* _EXTRACTED ENTRIES_:

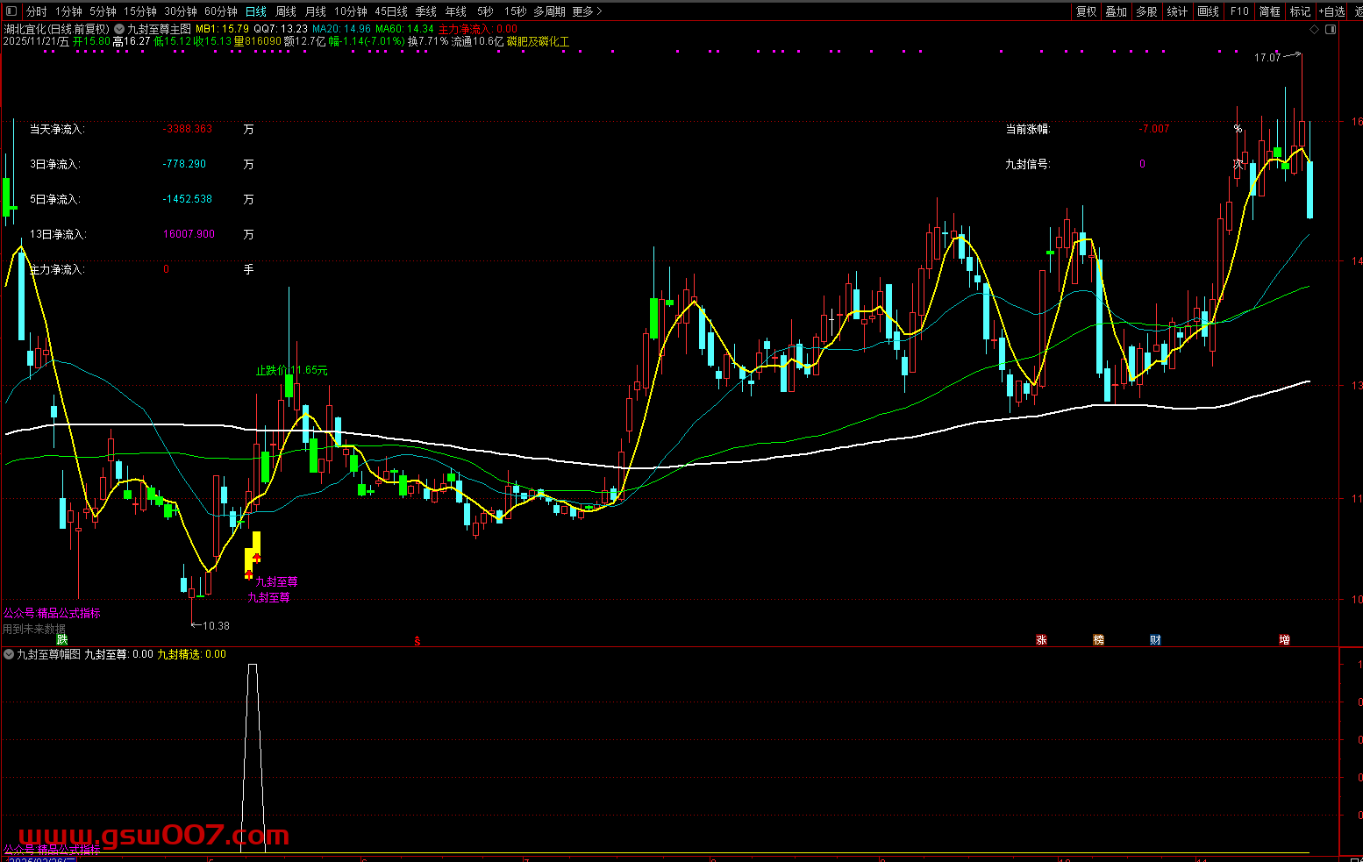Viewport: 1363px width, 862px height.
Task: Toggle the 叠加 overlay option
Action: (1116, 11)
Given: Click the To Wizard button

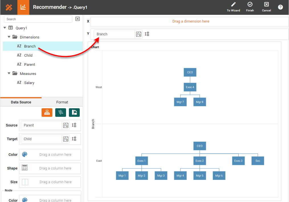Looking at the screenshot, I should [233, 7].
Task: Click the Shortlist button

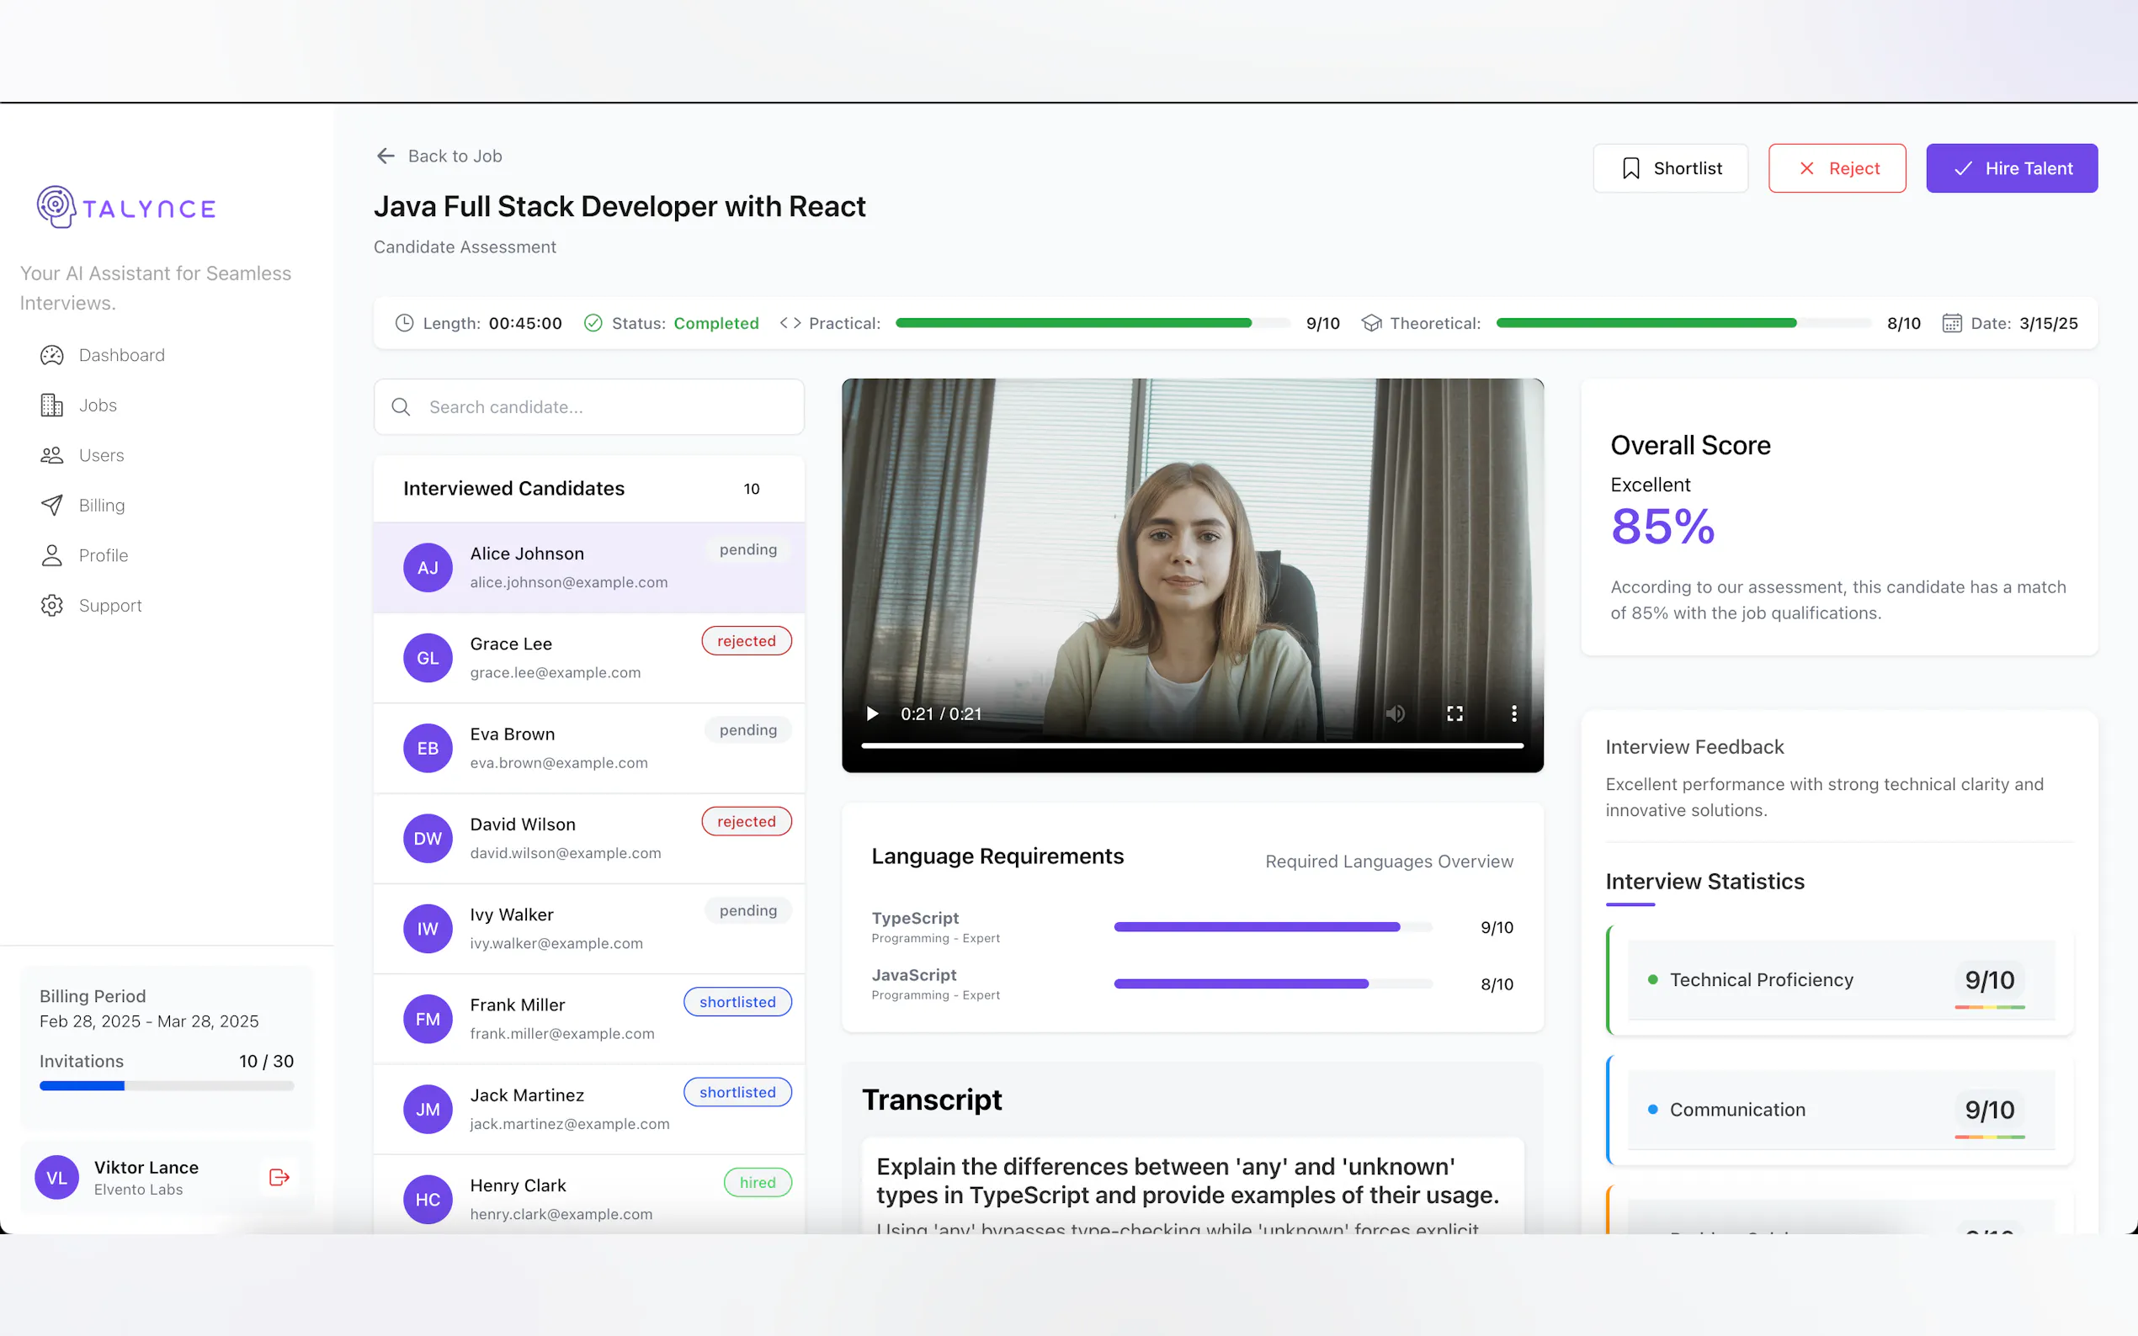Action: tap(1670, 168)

* _DIRECTION_: Please copy every row above word for word, leaving out the pictures.

* _EXERCISE RESULT_:
Viewport: 1363px width, 862px height.
Task: Toggle the 叠加 overlay option
Action: (1116, 11)
Given: Click the To Wizard button

Looking at the screenshot, I should [233, 7].
Task: Click the Shortlist button

Action: tap(1670, 168)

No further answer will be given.